## Excerpted data
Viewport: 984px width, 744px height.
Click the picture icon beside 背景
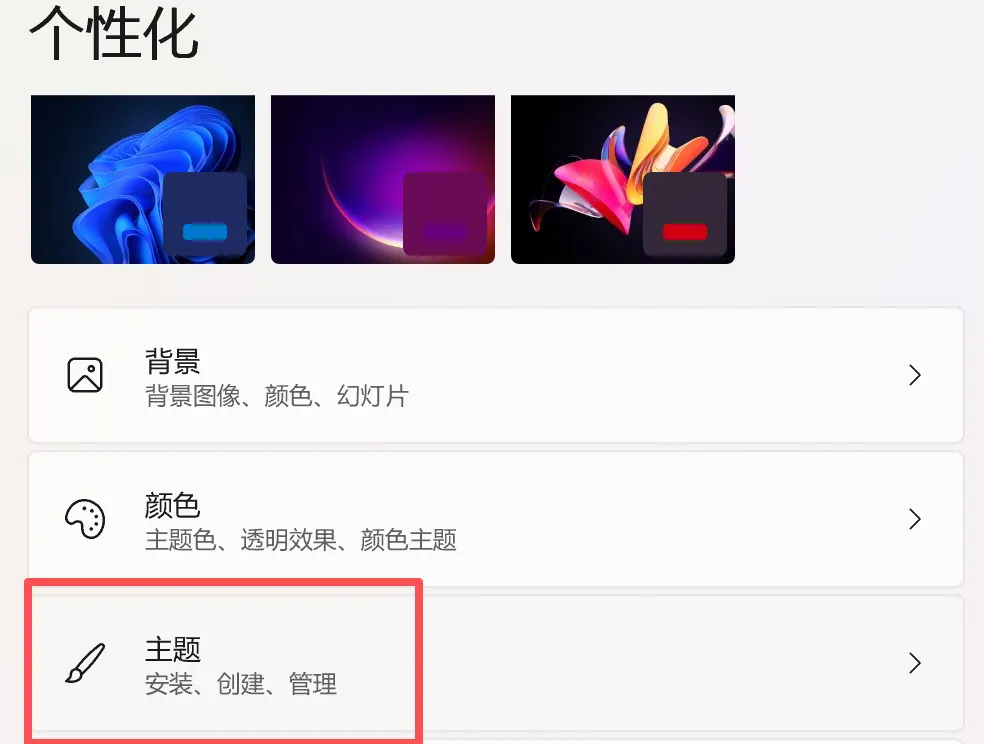(85, 375)
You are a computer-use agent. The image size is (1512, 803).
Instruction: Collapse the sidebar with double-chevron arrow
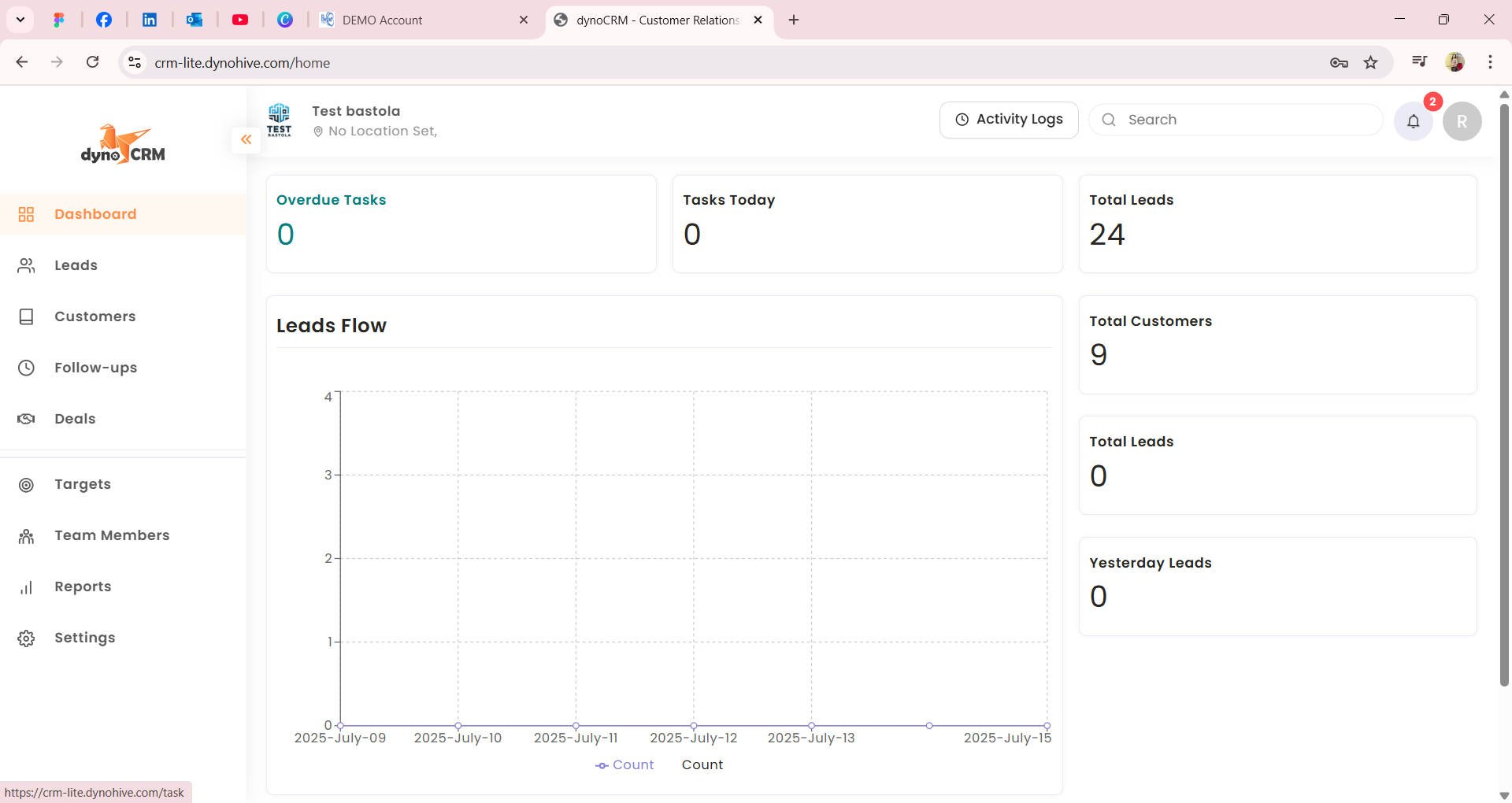click(246, 139)
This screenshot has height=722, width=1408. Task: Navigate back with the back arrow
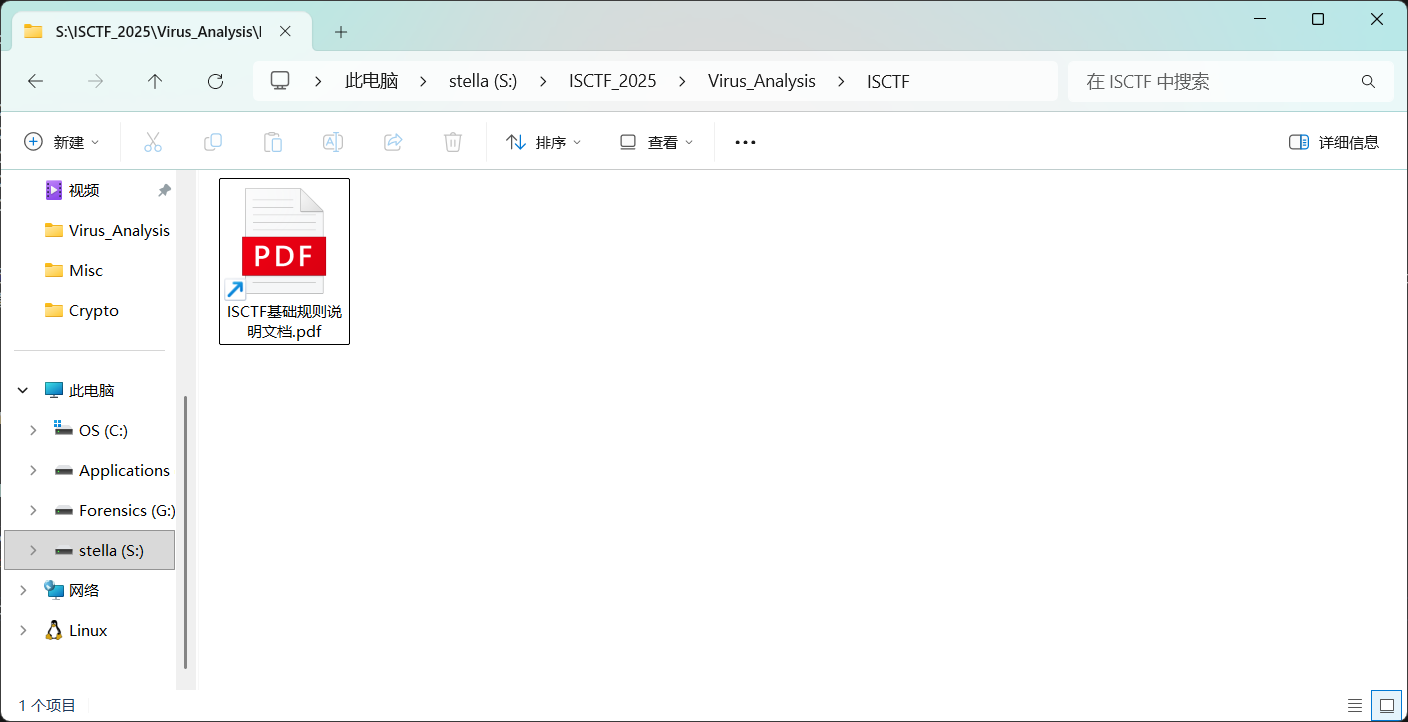tap(35, 81)
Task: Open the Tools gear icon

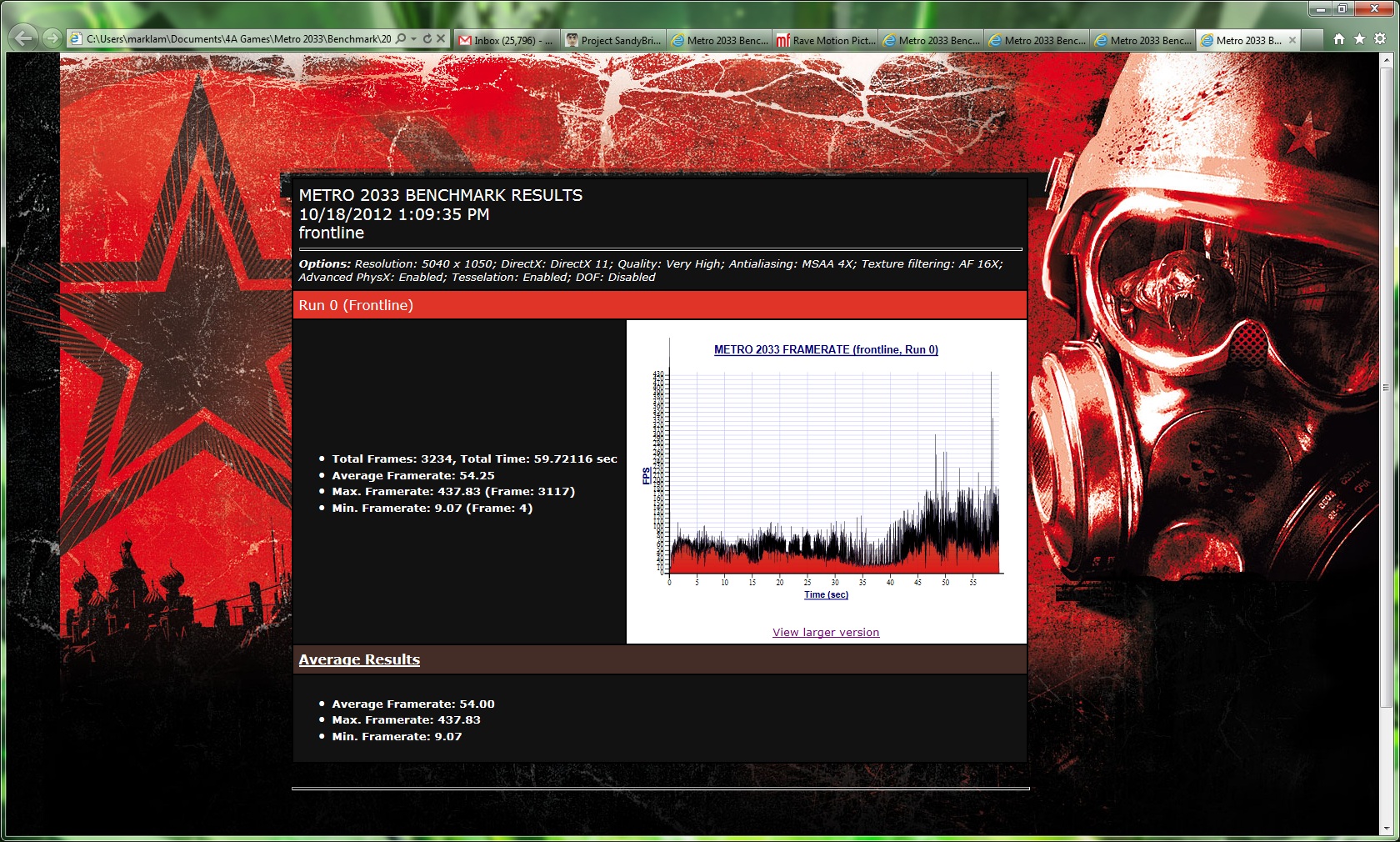Action: tap(1380, 39)
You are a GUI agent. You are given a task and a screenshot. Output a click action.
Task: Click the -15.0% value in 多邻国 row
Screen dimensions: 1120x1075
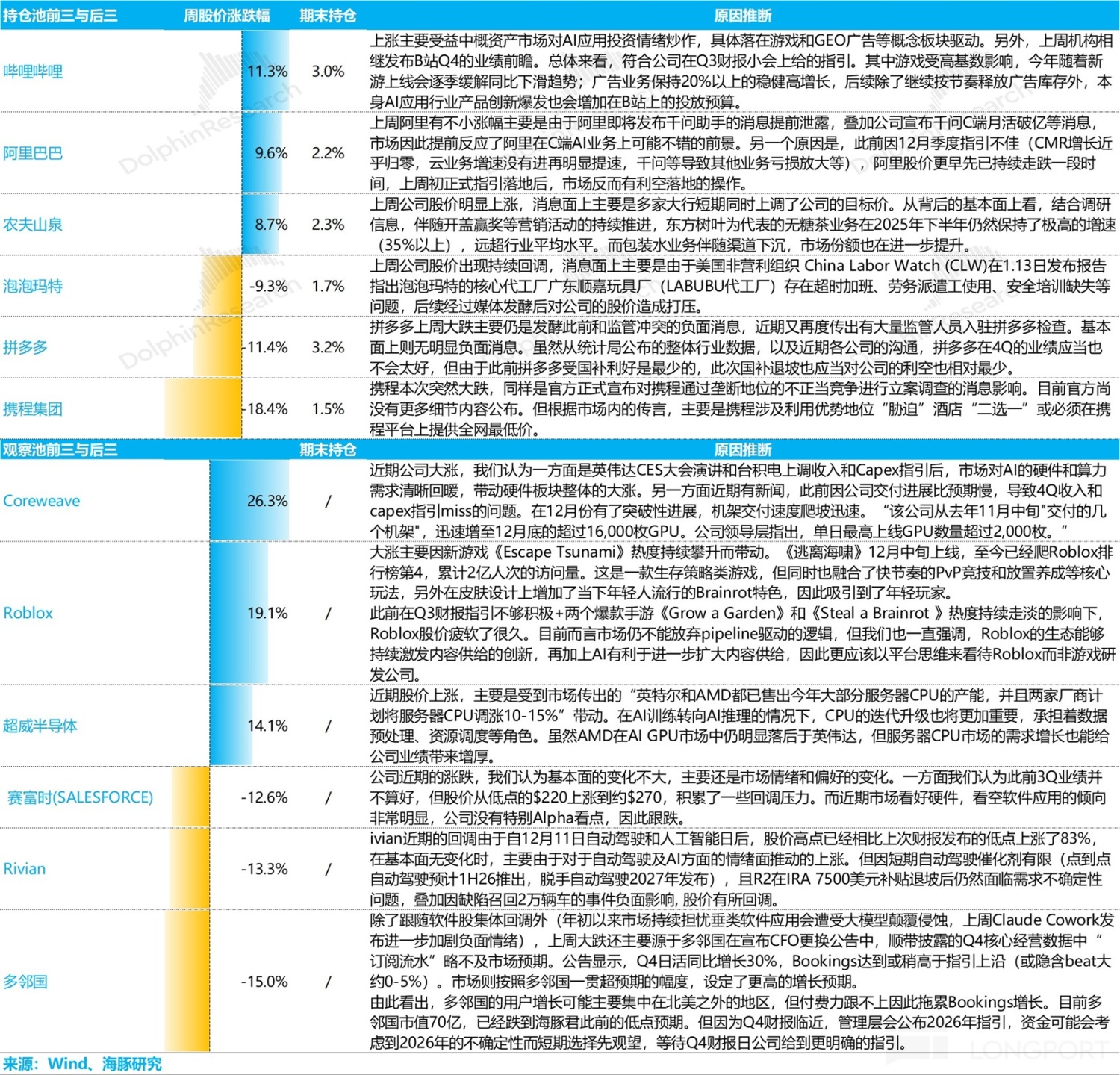264,982
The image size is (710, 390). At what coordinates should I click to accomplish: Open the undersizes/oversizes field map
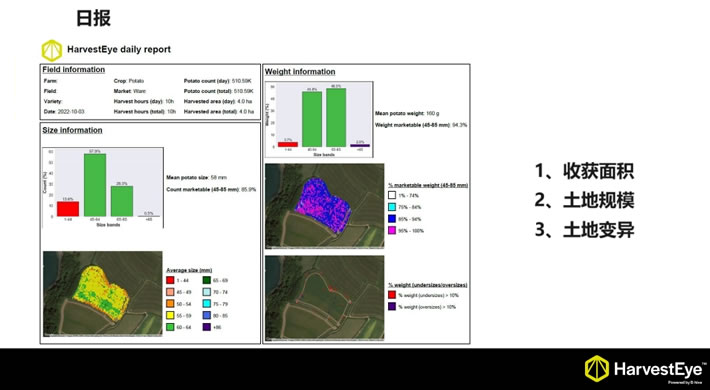(x=325, y=298)
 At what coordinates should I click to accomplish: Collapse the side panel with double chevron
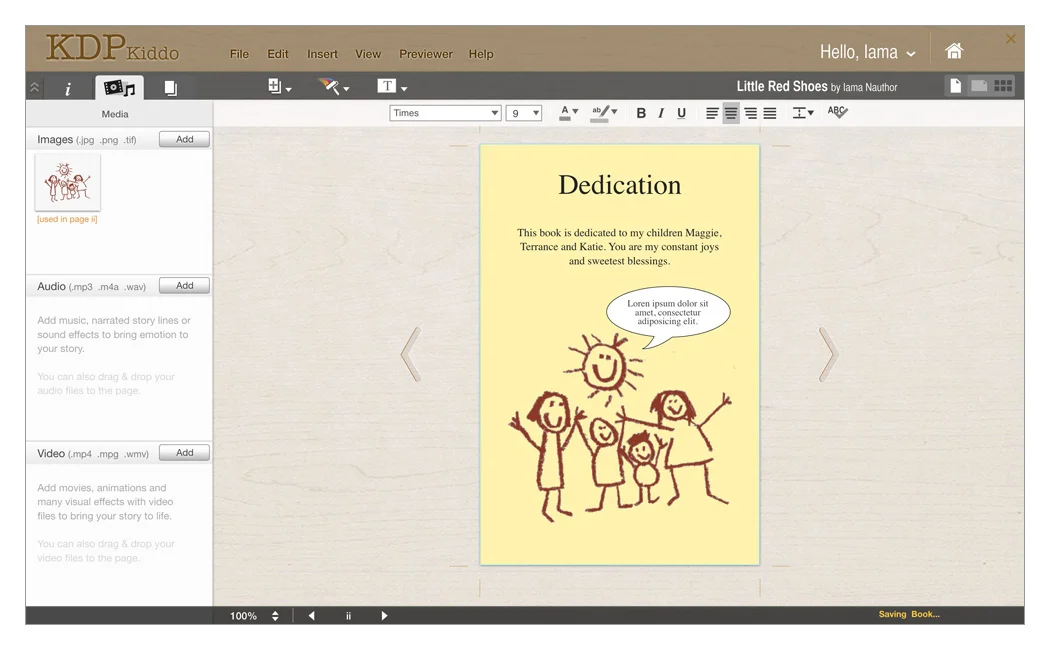pyautogui.click(x=35, y=88)
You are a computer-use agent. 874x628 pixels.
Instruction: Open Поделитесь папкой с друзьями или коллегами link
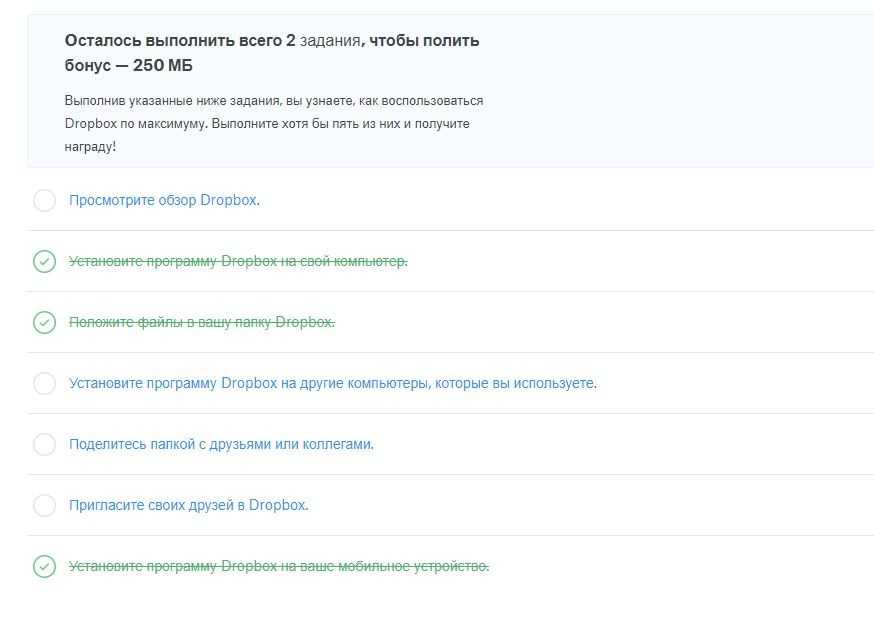click(221, 444)
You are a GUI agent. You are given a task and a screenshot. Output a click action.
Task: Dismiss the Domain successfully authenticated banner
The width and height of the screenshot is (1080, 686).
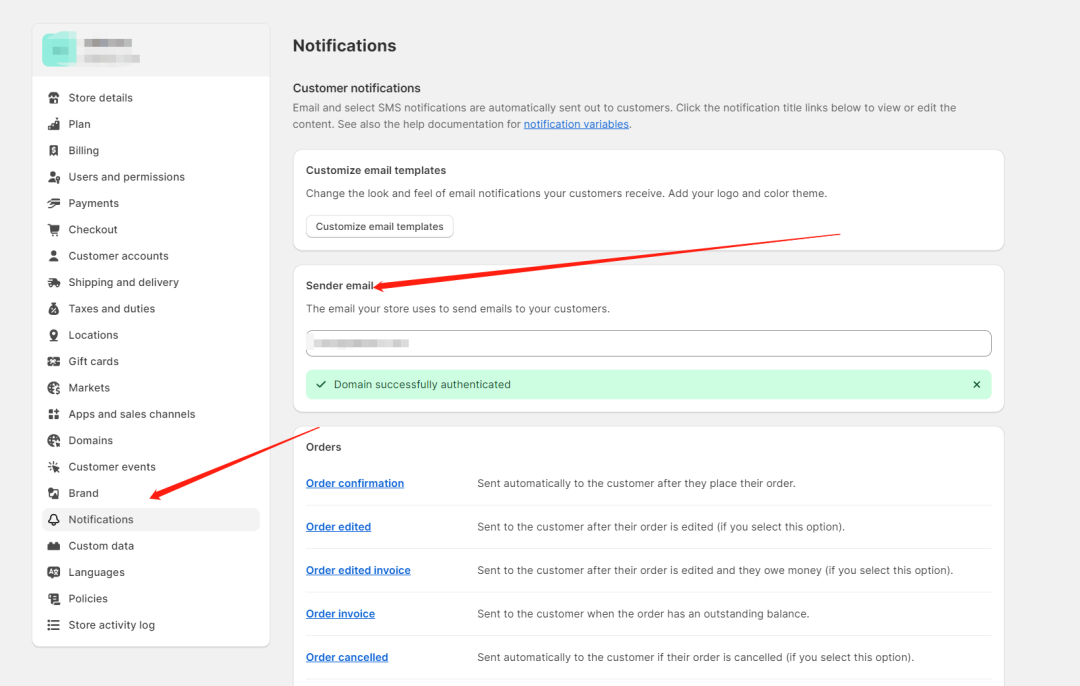tap(977, 385)
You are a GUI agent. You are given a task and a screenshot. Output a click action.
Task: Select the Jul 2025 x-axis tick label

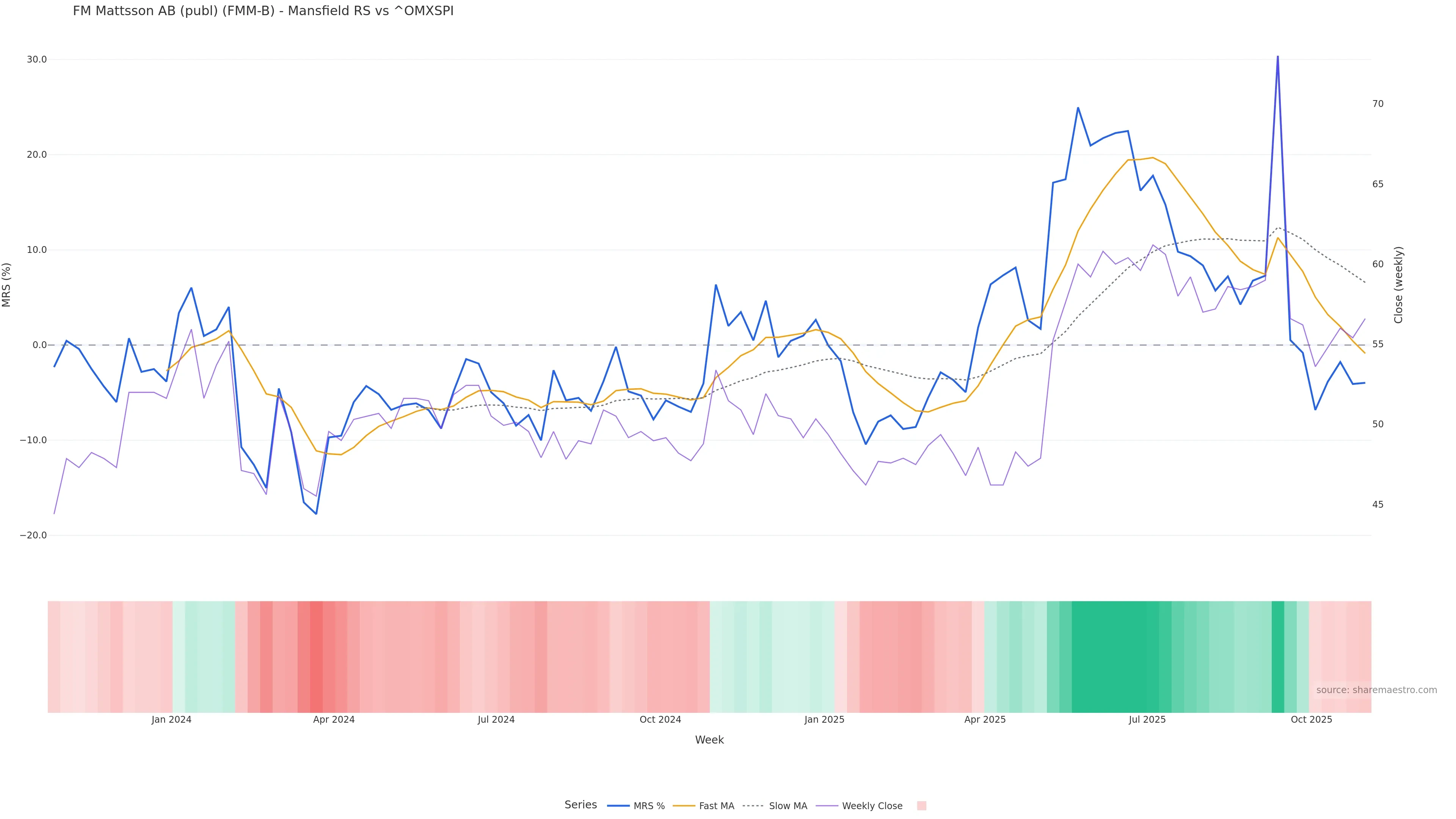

## About this exercise
In the records above, locate each line with the word "computer". Copy all such lines.

## Expected output
You are a computer-use agent. The image size is (1512, 803).
You are a computer-use agent. 874x628 pixels.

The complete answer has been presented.